Carroll Thompson auditioned for the group at one stage and was a backing singer. In an interview for the Record Collector magazine, Thompson said that frank Farian had put the group together. At the audition she met a girl who turned out to be the niece of the legendary Jamaican producer, Leonard Chin.

Visually in performance and on record covers, the group was composed of three males and two females.

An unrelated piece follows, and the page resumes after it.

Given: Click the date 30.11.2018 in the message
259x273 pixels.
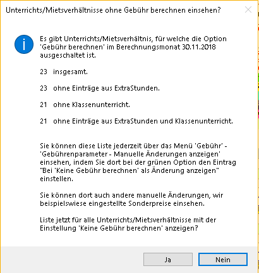Looking at the screenshot, I should 199,47.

The group had good success with "Montego Bay" and followed up with their Caribbean-disco version of the Loggins and Messina song "Valhevala". This was also the first success that Linda Taylor encountered in her career.

==Career==
A single "Coconut-Party" bw "Chilly Chilly Boo Boo" credited to the group was released on EMI 006-32 426 in October 1977. Both sides were composed by Ben Juris and Benny Lux. Juris handled the arrangements of both sides.

=== "Montego Bay" ===
The group recorded their version of the Bobby Bloom hit, "Montego Bay". It was produced by P. Bellotte and released on Ariola 7716. John Wishart gave the song a very good review in the August 12 issue of Record Mirror with Wishart saying that "Montego Bay" was such a good song that it could withstand any treatment. He said that in some ways it was an improvement on Bobby Bloom's 1970 hit and it was nice to hear men and women sharing vocals for a change. Their single was also reviewed in the August 19 issue of Record World. A Single Pick, the Latin disco element was called a perfect fit and the fitting together of the harmony vocals with the smooth instrumentation were noted. The August 19 issue of Music Week showed that the single was an ad on at Radio Orwell in Ipswich and Pat Gibson of Radio Blackburn had it as a hit pick.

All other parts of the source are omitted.